Dataset records
■ ■ ■ ■ ■
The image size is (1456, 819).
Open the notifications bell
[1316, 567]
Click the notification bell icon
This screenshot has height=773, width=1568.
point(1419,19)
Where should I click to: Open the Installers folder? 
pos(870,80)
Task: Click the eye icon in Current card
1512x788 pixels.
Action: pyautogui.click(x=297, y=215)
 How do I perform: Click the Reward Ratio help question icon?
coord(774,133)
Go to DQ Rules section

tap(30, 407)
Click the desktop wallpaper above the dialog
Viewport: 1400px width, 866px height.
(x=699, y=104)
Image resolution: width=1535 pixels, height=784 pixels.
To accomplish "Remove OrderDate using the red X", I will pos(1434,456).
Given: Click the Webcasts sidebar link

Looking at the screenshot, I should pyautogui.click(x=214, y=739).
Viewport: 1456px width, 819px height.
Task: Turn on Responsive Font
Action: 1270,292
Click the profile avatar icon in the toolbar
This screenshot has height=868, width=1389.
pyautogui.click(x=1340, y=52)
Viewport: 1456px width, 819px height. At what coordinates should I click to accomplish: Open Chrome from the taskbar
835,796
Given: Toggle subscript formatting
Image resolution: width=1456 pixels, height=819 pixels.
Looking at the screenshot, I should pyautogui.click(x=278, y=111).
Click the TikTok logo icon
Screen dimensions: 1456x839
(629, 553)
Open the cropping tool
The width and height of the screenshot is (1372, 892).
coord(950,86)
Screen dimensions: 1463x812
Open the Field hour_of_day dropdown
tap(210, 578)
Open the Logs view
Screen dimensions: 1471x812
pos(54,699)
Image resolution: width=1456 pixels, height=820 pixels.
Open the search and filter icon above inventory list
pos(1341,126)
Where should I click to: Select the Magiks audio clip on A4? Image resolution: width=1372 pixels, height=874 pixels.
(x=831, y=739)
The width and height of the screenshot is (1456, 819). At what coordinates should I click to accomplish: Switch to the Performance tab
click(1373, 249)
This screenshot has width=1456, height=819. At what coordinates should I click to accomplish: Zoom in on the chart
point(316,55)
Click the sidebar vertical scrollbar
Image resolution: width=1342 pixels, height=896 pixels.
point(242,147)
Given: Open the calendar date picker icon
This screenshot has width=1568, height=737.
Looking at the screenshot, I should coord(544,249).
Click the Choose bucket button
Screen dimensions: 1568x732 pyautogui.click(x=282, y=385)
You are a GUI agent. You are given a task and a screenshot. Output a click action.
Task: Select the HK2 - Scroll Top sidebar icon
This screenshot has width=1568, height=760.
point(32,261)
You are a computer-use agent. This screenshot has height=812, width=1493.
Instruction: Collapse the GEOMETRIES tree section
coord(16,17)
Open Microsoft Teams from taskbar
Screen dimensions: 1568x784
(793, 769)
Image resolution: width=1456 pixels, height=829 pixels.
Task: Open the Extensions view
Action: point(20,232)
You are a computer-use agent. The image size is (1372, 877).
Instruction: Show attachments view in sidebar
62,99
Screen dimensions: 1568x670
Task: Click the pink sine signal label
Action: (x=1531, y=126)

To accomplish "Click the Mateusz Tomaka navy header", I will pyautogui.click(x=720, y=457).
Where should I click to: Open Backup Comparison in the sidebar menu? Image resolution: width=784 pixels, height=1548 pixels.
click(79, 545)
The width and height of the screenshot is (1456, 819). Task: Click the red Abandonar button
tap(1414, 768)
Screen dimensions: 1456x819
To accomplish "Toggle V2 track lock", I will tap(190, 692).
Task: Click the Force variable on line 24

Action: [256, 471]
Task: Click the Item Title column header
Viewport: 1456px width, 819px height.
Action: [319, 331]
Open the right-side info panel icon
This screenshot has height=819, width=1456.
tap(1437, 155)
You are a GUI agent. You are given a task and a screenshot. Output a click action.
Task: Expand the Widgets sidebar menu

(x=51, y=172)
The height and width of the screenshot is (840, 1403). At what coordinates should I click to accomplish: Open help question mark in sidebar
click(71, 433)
■ ■ ■ ■ ■
**Work required:**
Retype only the lines above between the line with "Click the Choose bucket button" and the line with "Screen dimensions: 1456x819", counting those two lines as well, and keep every character as it is.

**The answer:**
Click the Choose bucket button
Screen dimensions: 1568x732 pyautogui.click(x=282, y=385)
You are a GUI agent. You are given a task and a screenshot. Output a click action.
Task: Select the HK2 - Scroll Top sidebar icon
This screenshot has width=1568, height=760.
point(32,261)
You are a computer-use agent. This screenshot has height=812, width=1493.
Instruction: Collapse the GEOMETRIES tree section
coord(16,17)
Open Microsoft Teams from taskbar
Screen dimensions: 1568x784
(793, 769)
Image resolution: width=1456 pixels, height=829 pixels.
Task: Open the Extensions view
Action: point(20,232)
You are a computer-use agent. The image size is (1372, 877).
Instruction: Show attachments view in sidebar
62,99
Screen dimensions: 1568x670
Task: Click the pink sine signal label
Action: (x=1531, y=126)

To accomplish "Click the Mateusz Tomaka navy header", I will pyautogui.click(x=720, y=457).
Where should I click to: Open Backup Comparison in the sidebar menu? Image resolution: width=784 pixels, height=1548 pixels.
click(79, 545)
The width and height of the screenshot is (1456, 819). Task: Click the red Abandonar button
tap(1414, 768)
Screen dimensions: 1456x819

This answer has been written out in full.